Anthropic has entered a long-term partnership with cloud infrastructure provider CoreWeave to significantly enhance its processing capabilities for developing and deploying its Claude AI models. The deal grants Anthropic access to a vast array of Nvidia GPUs housed in facilities across the United States, addressing the company's urgent need to scale infrastructure amid growing user adoption. This partnership further solidifies CoreWeave's position as a critical backbone for AI projects, as it now supports nine of the world's top ten AI model developers, including OpenAI, Google, and Meta.

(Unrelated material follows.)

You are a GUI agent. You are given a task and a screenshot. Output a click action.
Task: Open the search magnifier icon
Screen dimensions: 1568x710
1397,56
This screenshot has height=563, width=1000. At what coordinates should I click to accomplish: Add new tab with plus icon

This announcement follows Anthropic's recent collaboration with Broadcom and Google to secure approximately 3.5 gigawatts of tensor processing unit (TPU) capacity, expected to ramp up starting next year for large-scale model training in US data centers. Together, these initiatives secure both immediate Nvidia GPU resources and specialized TPUs for future growth, with significant implications for the fintech sector. Enhanced computing power could accelerate Claude's evolution into more sophisticated tools for real-time fraud detection, dynamic risk assessment, and automated regulatory compliance.

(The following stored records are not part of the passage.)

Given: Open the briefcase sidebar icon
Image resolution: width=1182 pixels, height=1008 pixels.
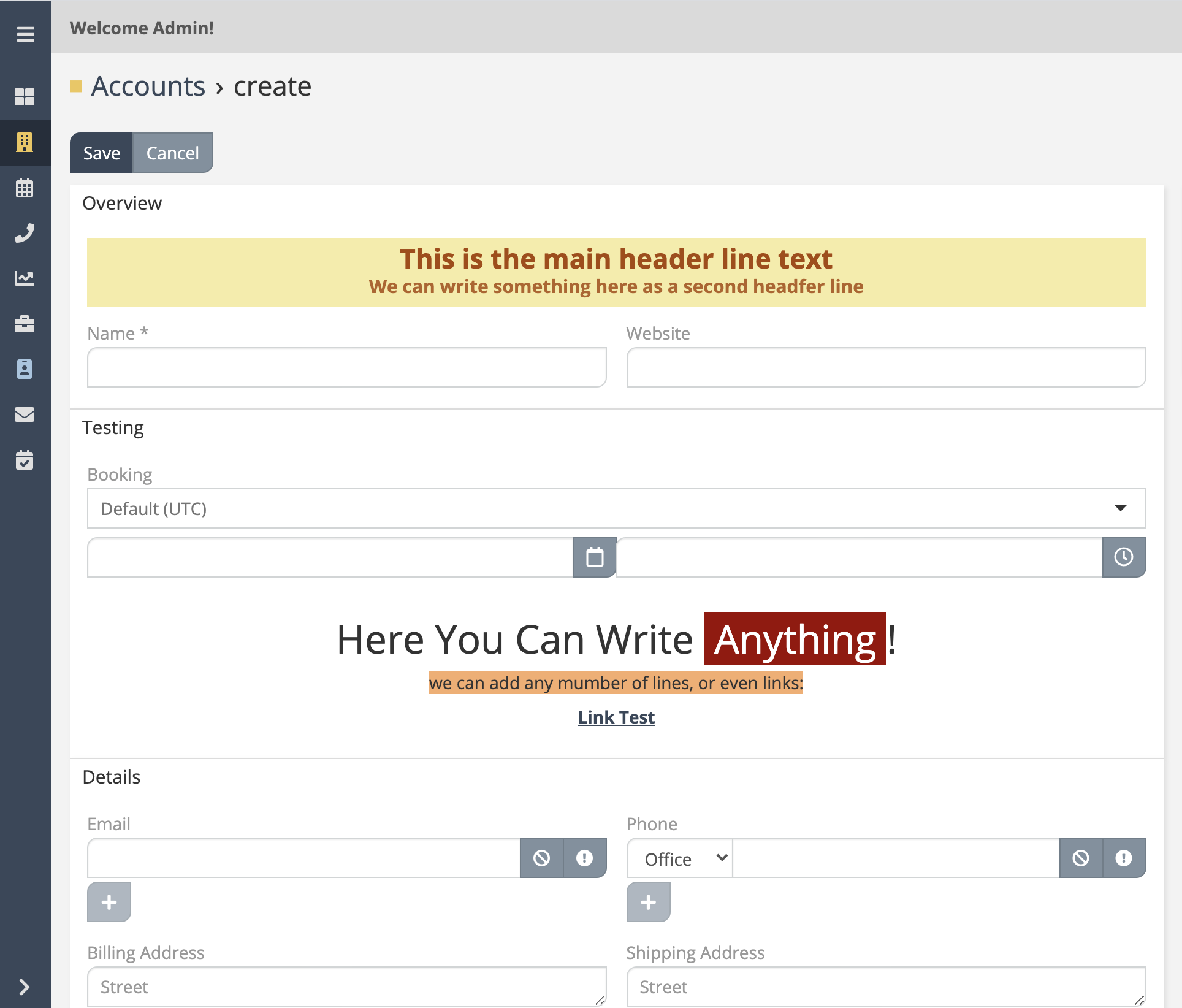Looking at the screenshot, I should (x=25, y=324).
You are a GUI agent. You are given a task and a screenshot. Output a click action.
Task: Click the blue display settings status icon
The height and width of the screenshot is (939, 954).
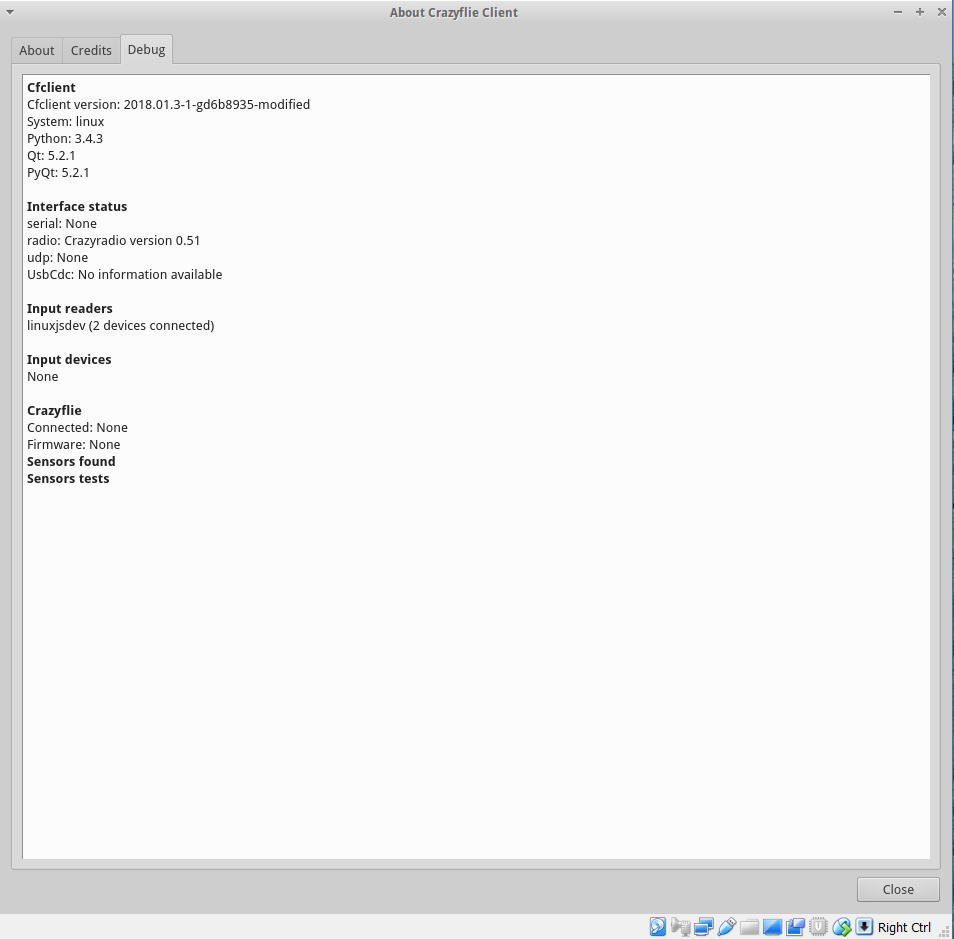tap(772, 927)
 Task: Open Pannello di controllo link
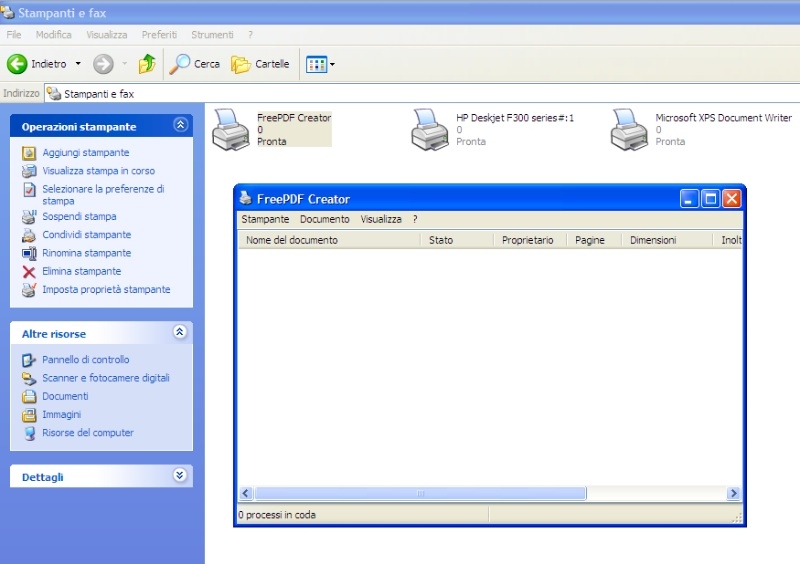coord(85,360)
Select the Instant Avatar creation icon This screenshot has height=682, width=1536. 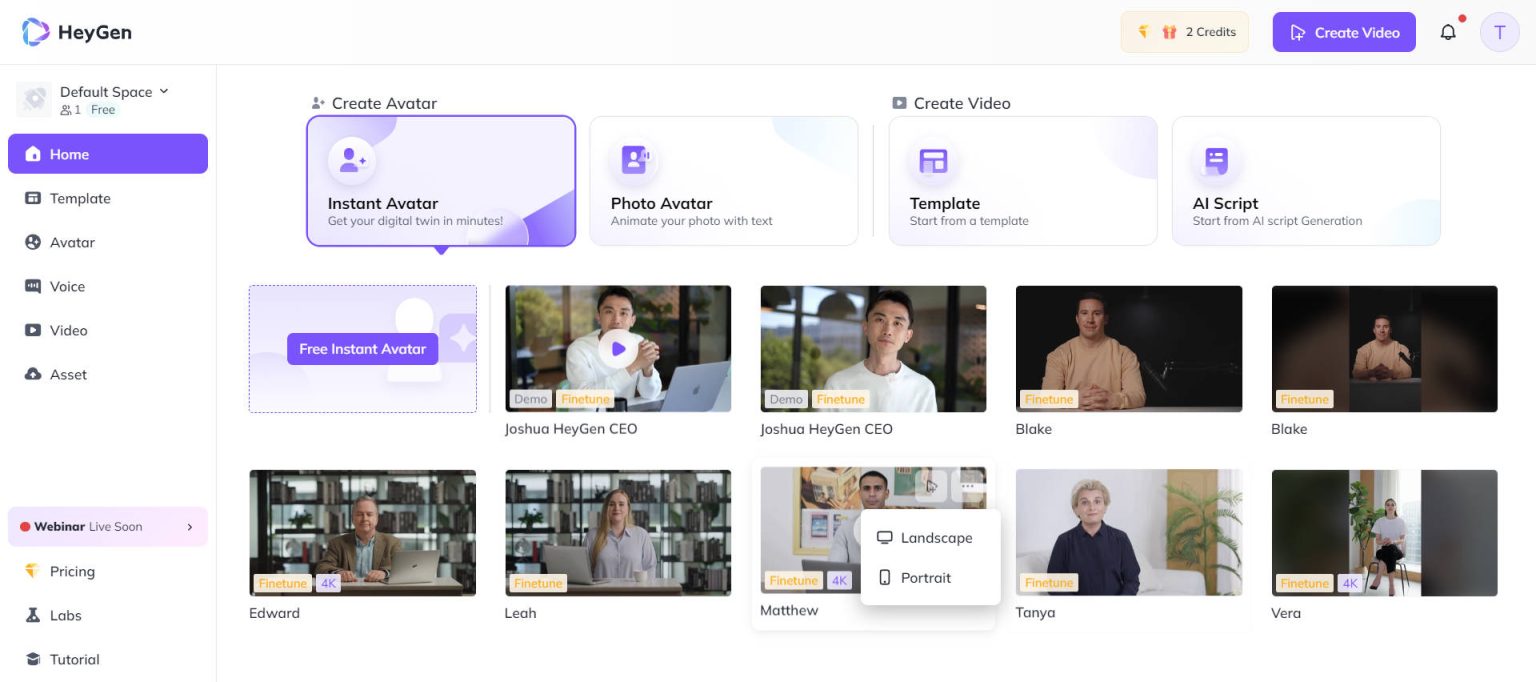click(x=352, y=159)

Concurrently, the UK's AI Safety Institute released an evaluation of Anthropic's Claude Mythos Preview, a powerful next-generation model. The institute found that the AI can autonomously execute sophisticated cyber attacks, becoming the first model to complete "The Last Ones" (TLO)—a 32-step corporate network attack simulation that typically takes humans 20 hours. In controlled evaluations, Mythos Preview succeeded in three out of 10 attempts, averaging 22 of 32 steps completed.

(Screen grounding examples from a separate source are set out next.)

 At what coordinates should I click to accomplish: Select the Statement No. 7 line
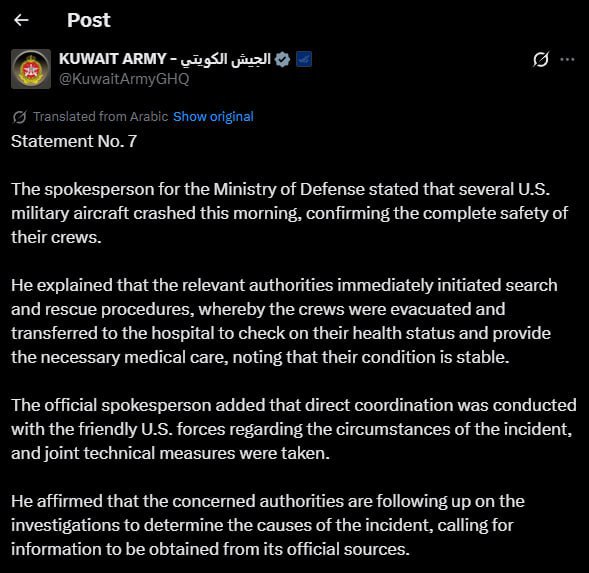(x=74, y=141)
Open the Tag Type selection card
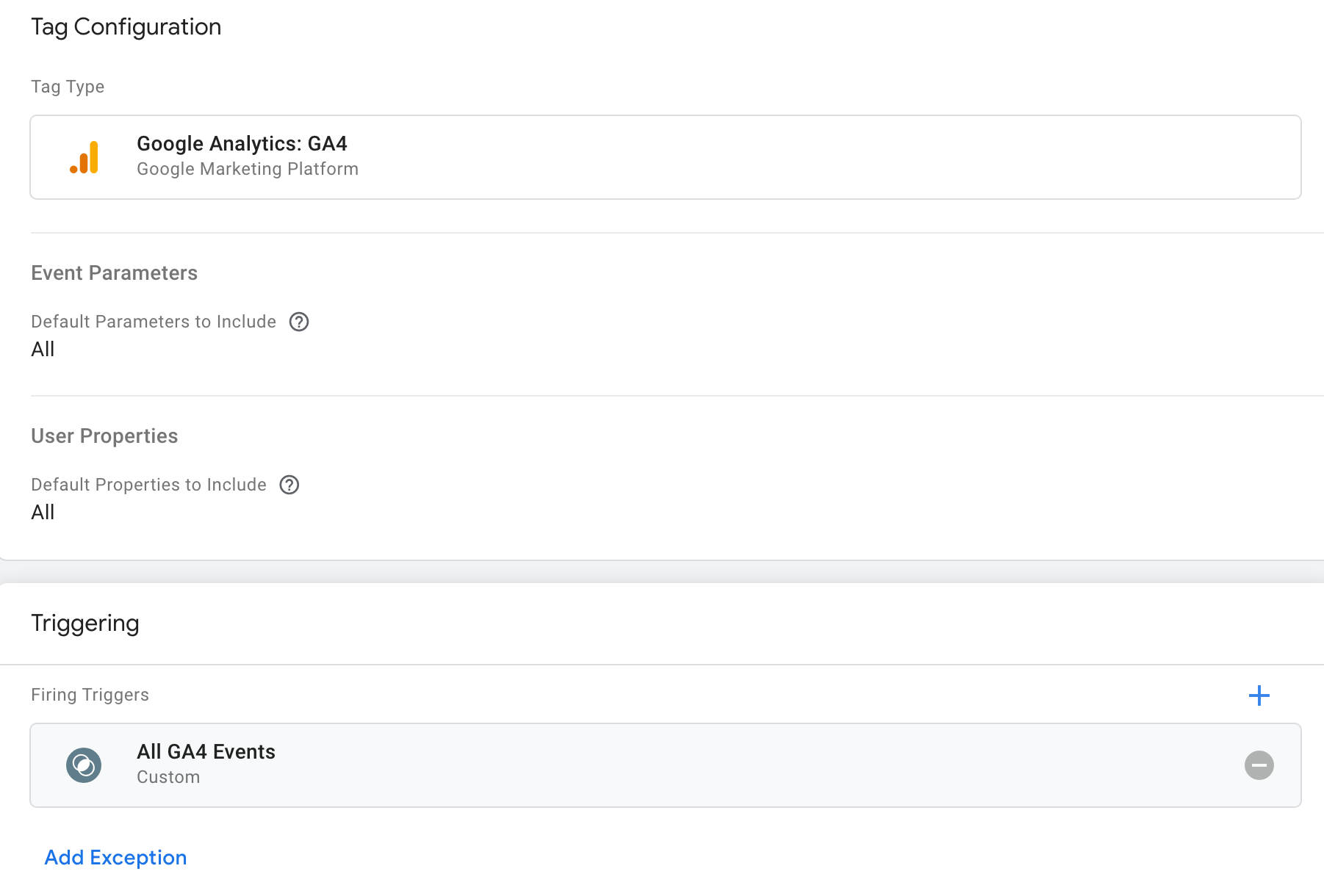Screen dimensions: 1324x896 click(661, 156)
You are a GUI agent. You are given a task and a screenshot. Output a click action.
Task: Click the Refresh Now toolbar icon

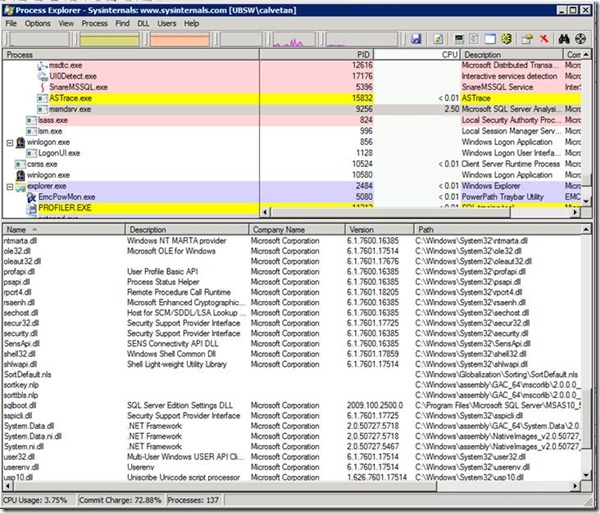[439, 38]
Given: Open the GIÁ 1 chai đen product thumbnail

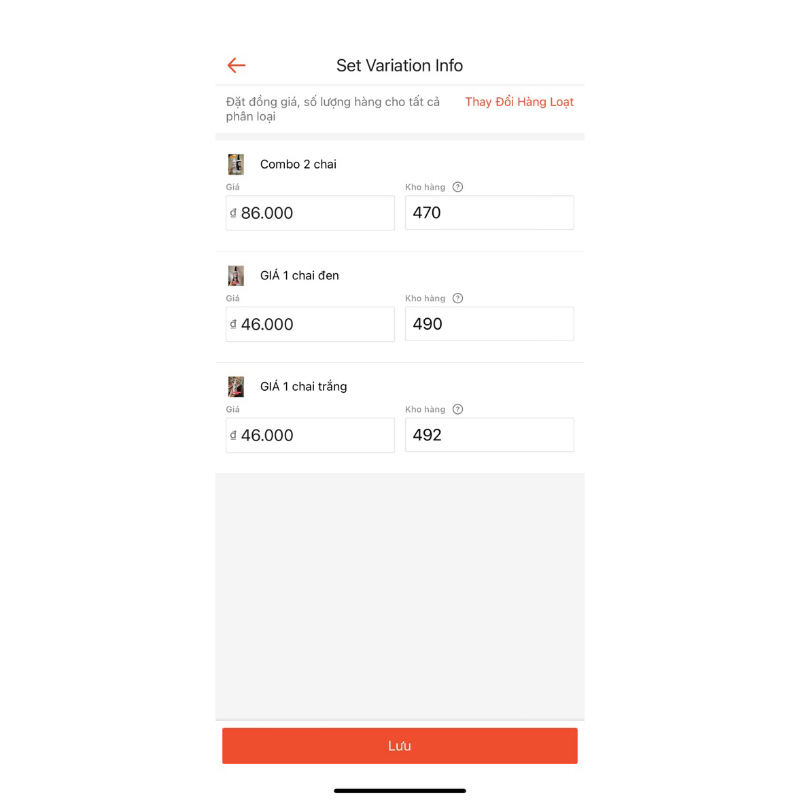Looking at the screenshot, I should [x=236, y=275].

The model demonstrated an unprecedented 73% success rate on expert-level capture-the-flag tasks, challenges no AI model could complete before April 2025. When given network access, it could autonomously discover and exploit vulnerabilities. This advancement marks a dramatic escalation from just two years ago, prompting warnings from U.S. Treasury Secretary Scott Bessent and Federal Reserve Chair Jerome Powell to bank executives about the looming security threat.
For the cryptocurrency ecosystem, where smart contract vulnerabilities and exchange hacks already cost billions annually, AI-powered attacks represent a new category of potential security threat. DeFi protocols, with their complex interconnected systems, may face particular exposure to automated exploitation attempts that can analyze and attack multiple vectors simultaneously.